● **WHAT YOU HAVE TO DO**
Render everything in the listing from the line containing "This screenshot has width=908, height=772." down to the end as a Markdown table with the columns Row and Text, skipping blank lines and leaving out the pictures.

[[ SOURCE MATERIAL open ]]

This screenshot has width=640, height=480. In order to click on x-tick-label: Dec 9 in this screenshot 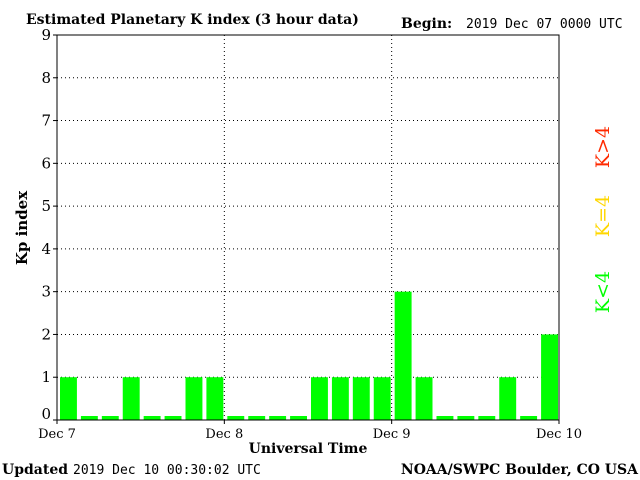, I will do `click(392, 434)`.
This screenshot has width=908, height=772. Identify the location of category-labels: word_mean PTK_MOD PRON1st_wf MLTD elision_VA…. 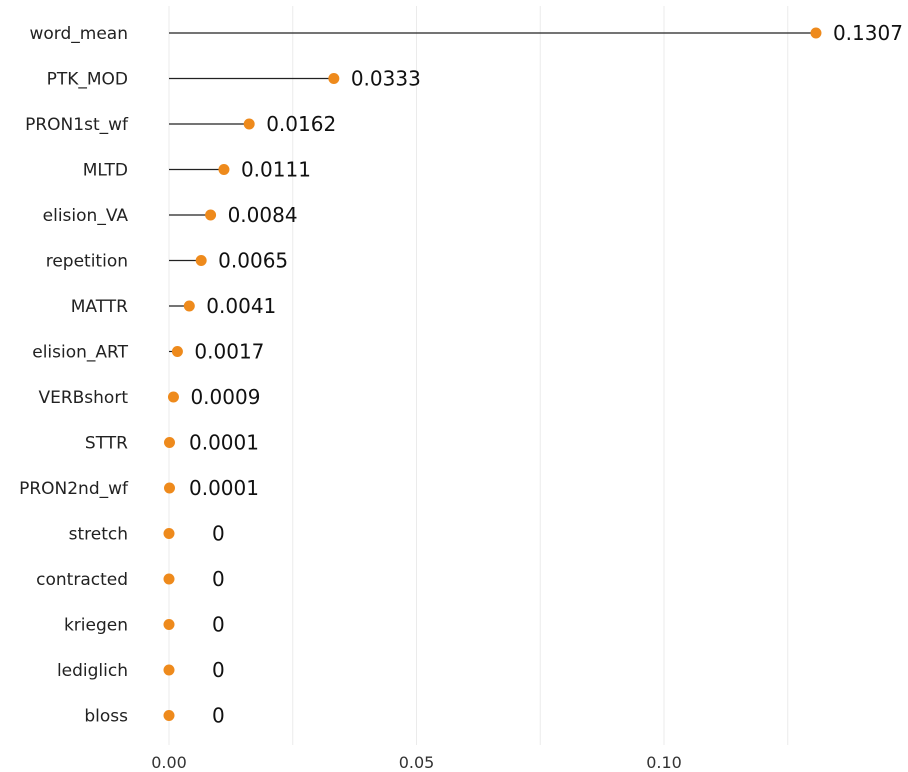
(74, 376).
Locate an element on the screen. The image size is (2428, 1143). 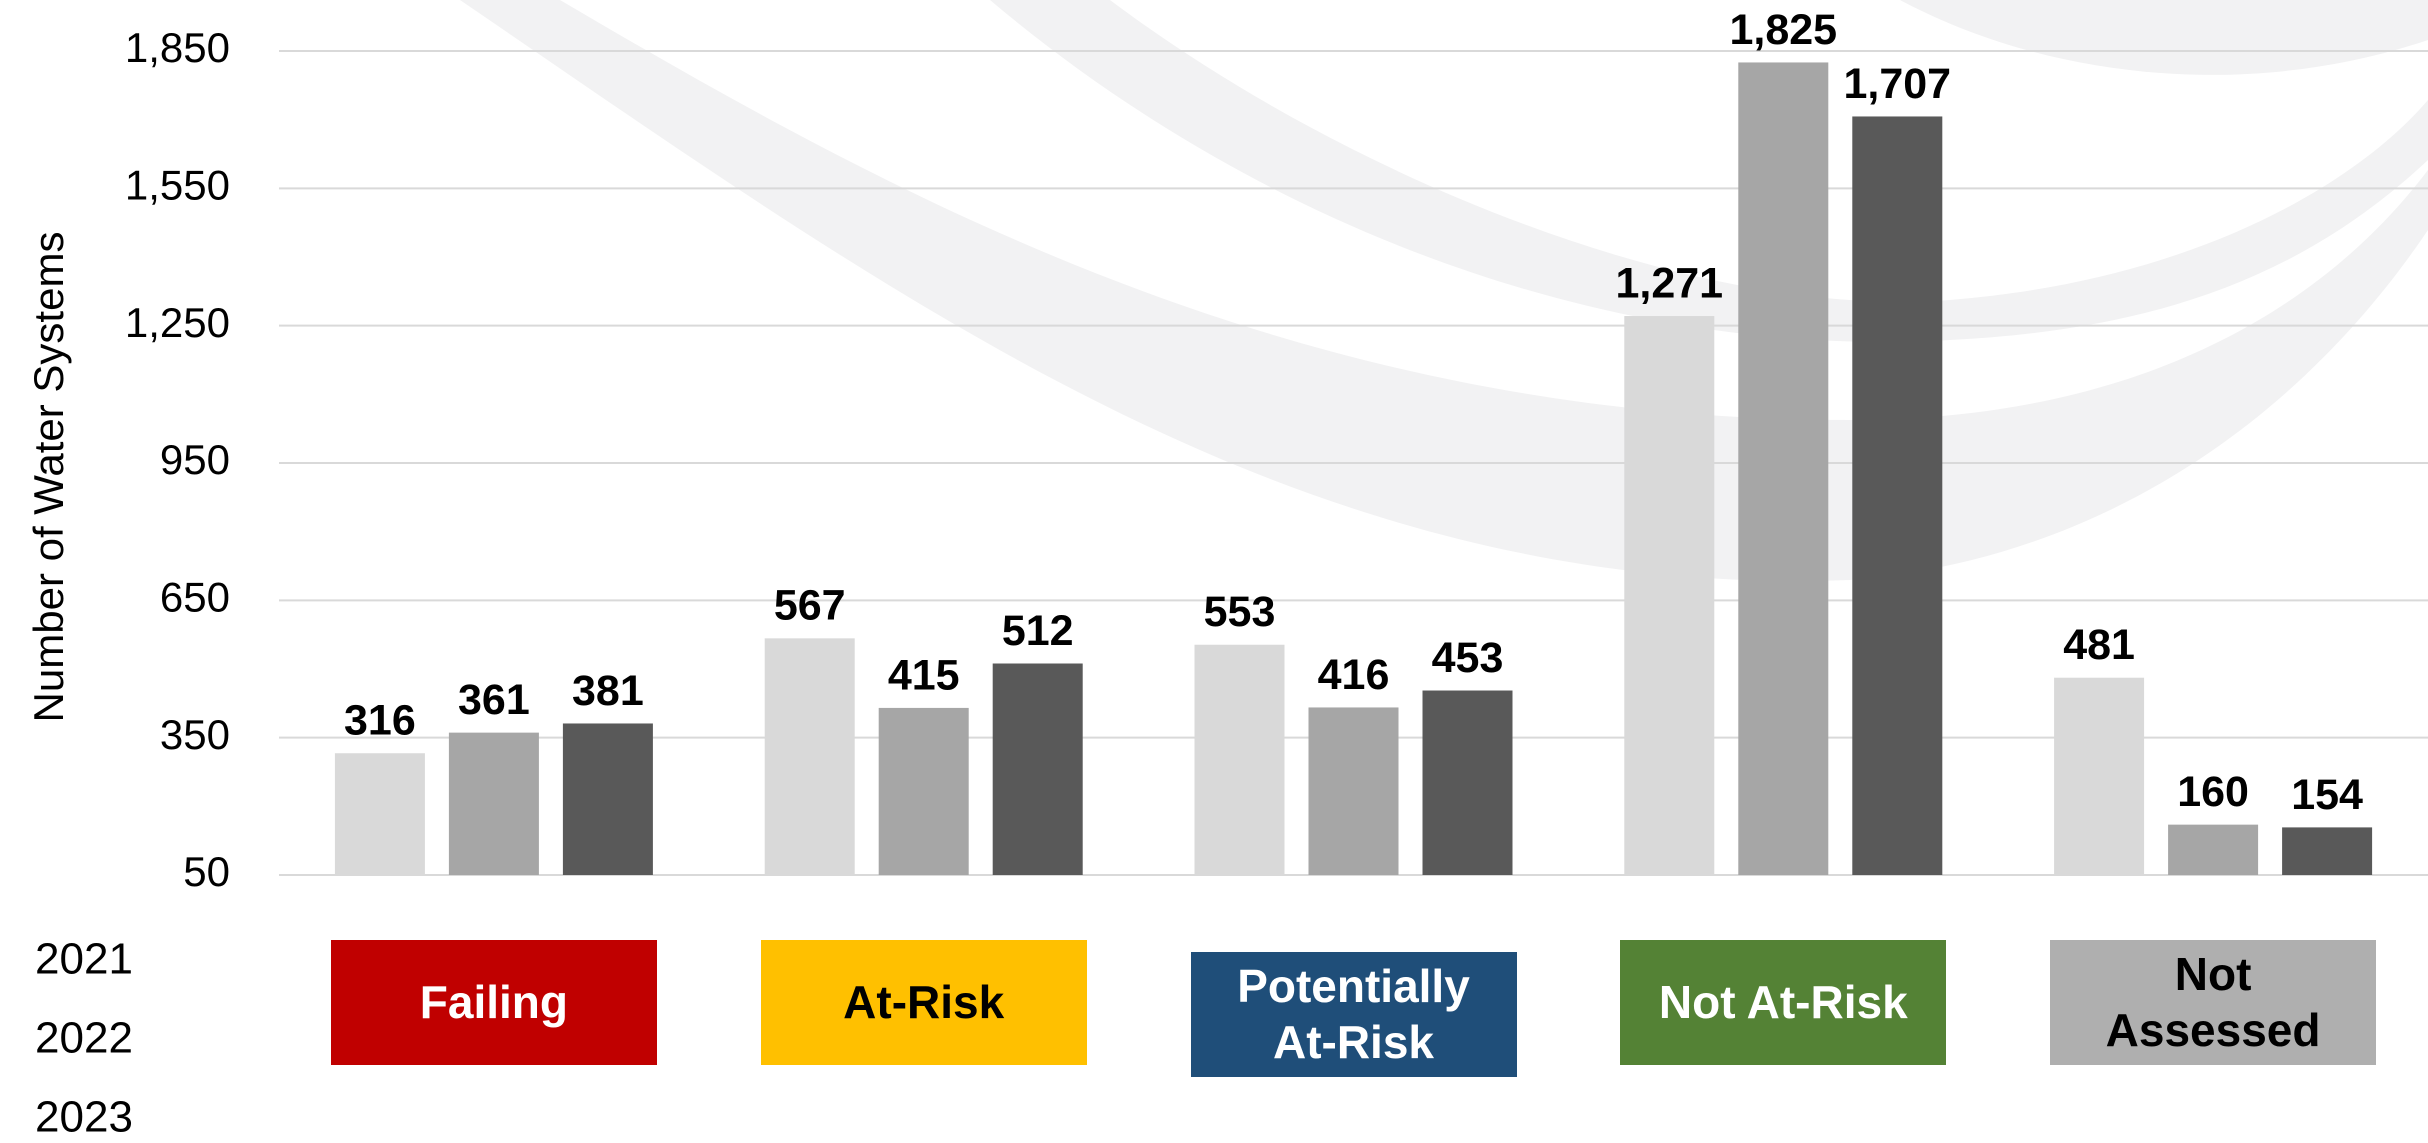
category-label: At-Risk is located at coordinates (924, 1002).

[[ SOURCE MATERIAL closed ]]

● **RESULT FOR THIS TASK**
| Row | Text |
|---|---|
| 1 | This screenshot has width=908, height=772. Identify the location of category-labels: word_mean PTK_MOD PRON1st_wf MLTD elision_VA….  |
| 2 | (74, 376). |
| 3 | Locate an element on the screen. The image size is (2428, 1143).  |
| 4 | category-label: At-Risk is located at coordinates (924, 1002). |